Les héritiers ont deux solutions dans votre cas de figure:
- renoncer à la succession, lequel cas ils n'en entendront plus jamais parler, même si elle est positive en bout de compte.
- accepter la succession sous bénéfice d'inventaire, lequel cas les deniers éventuellement positifs leurs seront attribués. L'avantage de cette solution est l'absence de regrets éventuels.
La LPP n'entre pas dans la succession. Il convient de vérifier si la renonciation à la succession n'entraîne pas renonciation à l'éventuel capital que la caisse pourrait distribuer aux bénéficiaires. Vu la complexité du sujet et la diversité des régimes de caisse, je vous suggère de poser par e-mail, cette question précise à l'Office fédéral des assurances sociales, l'OFAS, Effingerstrasse 20, 3003 Berne, formulaire de contact:
www.bsv.admin.ch/kontakt/index.html?lang=fr en précisant éventuellement à quel secteur/service vous désirez soumettre votre demande.
Deux secteurs/services semblent être compétents:
- la "Surveillance Prévoyance professionnelle"
www.bsv.admin.ch/aufsichtbv/?lang=fr
- le " "Affaires juridiques et haute surveillance PP domaine Prévoyance professionnelle vieillesse, survivants et invalidité Office fédéral des assurances sociales", qui compte 12 juristes selon le site de sa cheffe, Madame Erika Schnyder(
www.erikaschnyder.ch/index.php/parcours.html).

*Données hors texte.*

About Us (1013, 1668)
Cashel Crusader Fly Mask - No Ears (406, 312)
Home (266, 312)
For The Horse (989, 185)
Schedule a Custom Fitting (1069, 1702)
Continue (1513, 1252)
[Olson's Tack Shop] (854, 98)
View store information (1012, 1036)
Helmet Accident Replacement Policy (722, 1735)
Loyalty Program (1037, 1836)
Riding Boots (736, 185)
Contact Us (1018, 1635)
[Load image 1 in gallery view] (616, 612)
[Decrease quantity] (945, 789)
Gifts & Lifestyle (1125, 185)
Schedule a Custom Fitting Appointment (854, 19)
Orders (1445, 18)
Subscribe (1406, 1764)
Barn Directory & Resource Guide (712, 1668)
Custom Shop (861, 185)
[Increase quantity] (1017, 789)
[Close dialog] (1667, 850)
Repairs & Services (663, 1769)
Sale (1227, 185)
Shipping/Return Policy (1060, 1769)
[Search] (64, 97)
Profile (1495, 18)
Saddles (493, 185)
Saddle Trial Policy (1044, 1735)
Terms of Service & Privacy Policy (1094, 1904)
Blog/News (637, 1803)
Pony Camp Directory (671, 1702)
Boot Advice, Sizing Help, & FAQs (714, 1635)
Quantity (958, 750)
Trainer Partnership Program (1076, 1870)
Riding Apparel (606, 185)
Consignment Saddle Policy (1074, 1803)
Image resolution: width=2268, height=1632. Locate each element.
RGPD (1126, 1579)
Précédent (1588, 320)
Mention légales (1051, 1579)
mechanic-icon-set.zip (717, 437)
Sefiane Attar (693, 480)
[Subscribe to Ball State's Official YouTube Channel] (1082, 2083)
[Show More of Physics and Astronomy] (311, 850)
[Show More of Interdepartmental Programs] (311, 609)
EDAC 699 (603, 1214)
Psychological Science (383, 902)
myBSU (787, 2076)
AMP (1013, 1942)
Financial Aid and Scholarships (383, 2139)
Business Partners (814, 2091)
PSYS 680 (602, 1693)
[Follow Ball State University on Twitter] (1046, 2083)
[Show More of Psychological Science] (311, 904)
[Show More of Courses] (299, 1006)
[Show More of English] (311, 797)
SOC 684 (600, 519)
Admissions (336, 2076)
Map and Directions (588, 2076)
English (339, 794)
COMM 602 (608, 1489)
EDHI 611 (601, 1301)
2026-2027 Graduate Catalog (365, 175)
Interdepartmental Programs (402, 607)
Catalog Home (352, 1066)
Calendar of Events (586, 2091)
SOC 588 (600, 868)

Les créanciers du défunt n'ont en principe aucune possibilité de saisir le capital LPP revenant aux bénéficiaires. Sur ce point, vous avez raison.
Les créanciers des héritiers, c'est une autre histoire. Si un des héritiers a des créanciers, ceux-ci peuvent engager une procédure de saisie. En théorie même, ils peuvent obliger leur débiteur à accepter une succession (je ne l'ai jamais vu en pratique).